I’m going to Mexico in two weeks. I don’t have my plane tickets yet. I tried calling the family I’m staying with to check on what times it would work best for me to arrive (since they’ll be at a conference that week–and I don’t want to make them miss too much). The first time I called, someone answered “Bueno”. I asked to speak to Jim or Caroline. I heard the audible click of the phone hanging up. I call right back. Maybe they thought I was a salesperson or something. “Bueno.” “Hi, this is Rebekah Menter. May I speak to Jim or Caroline?” A torrent of Spanish that I can’t understand. Then they hang up.

I know it’s the right number. It’s the same one I called weeks ago and got ahold of them with. It’s the same one listed in their e-mail. It’s a Nebraska number that rings in Mexico–for Pete’s sake, it’s the right number. But I can’t do anything about it. I take a nap.
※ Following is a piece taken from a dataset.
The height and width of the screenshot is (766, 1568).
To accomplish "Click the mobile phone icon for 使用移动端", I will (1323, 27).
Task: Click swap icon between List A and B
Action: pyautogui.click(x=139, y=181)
Wake up from my nap. Maybe I’ll try again. This time I’ll try out my Spanish skills. “Bueno.” “Hola, me llamo Rebekah Menter. Puedo hablar a Jim o Caroline?” I don’t understand the Spanish they respond with. I’m trying to think on my feet and I completely bungle my next question. Another Spanish answer–it sounds like someone else speaking this time. I try again. I speak in English this time. I’m frustrated that I can’t figure out how to ask them to give Jim and Caroline a message to call me. I’m frustrated because I can’t understand what they’re saying. Finally I apologize, “Perdon. Lo siento. Adios.” “Okay, bye” they say. I hear the click again.

I’m going to Mexico for a month. I leave in two weeks. And I don’t have my plane ticket yet. I’m not even sure the James’ are aware that I’m going to be flying rather than driving as we originally discussed. I don’t know if they’ve gotten my e-mail. I can’t get ahold of them by phone.

This is way out of my comfort zone. I created a three ring binder with descriptions of all the attractions in Yellowstone, a list of animals and birds to identify, and the most likely hikes to take for our family vacation to Yellowstone last year. I thrive on detailed itineraries and advance planning. I like to have something ready for every eventuality–but I like to know the way things “should” go too. I don’t have any of that here.

I know that God told me to go. I know that Jim and Caroline are expecting me. I know that I’m going to be tutoring their daughter. I don’t know when I’m leaving or coming back. I don’t know what I’m going to tutor their daughter in when I get there. I’m not even sure what level exactly she’s at. I know her age, but I’m not sure her grade level–and I’m even less sure about her ability level. Is she mathematically bright and an English dunce? Or maybe she’s an arts and literature person but not at all interested in science? I don’t know. I don’t know what curriculum or resources they currently use. I don’t know what subject matter she’s currently studying. I don’t know what books she’s read. I’m completely in the dark.

It’s incredibly uncomfortable.

I tell God that I’m having a hard time with it. He responds, as usual, with “Be still. I’m God.” But it’s awfully hard to continue to be still when the deadline is racing up and NOTHING IS CERTAIN! But, I guess, I have to learn to be like Abraham, to pick up my tents and leave when God says “Go”, even if I have no idea where He’s taking me.

1 thought on “The stretching begins”

  1. On 07.07.08 – 5:04 am
    Momma Roar said:

    “But, I guess, I have to learn to be like Abraham, to pick up my tents and leave when God says “Go”, even if I have no idea where He’s taking me.”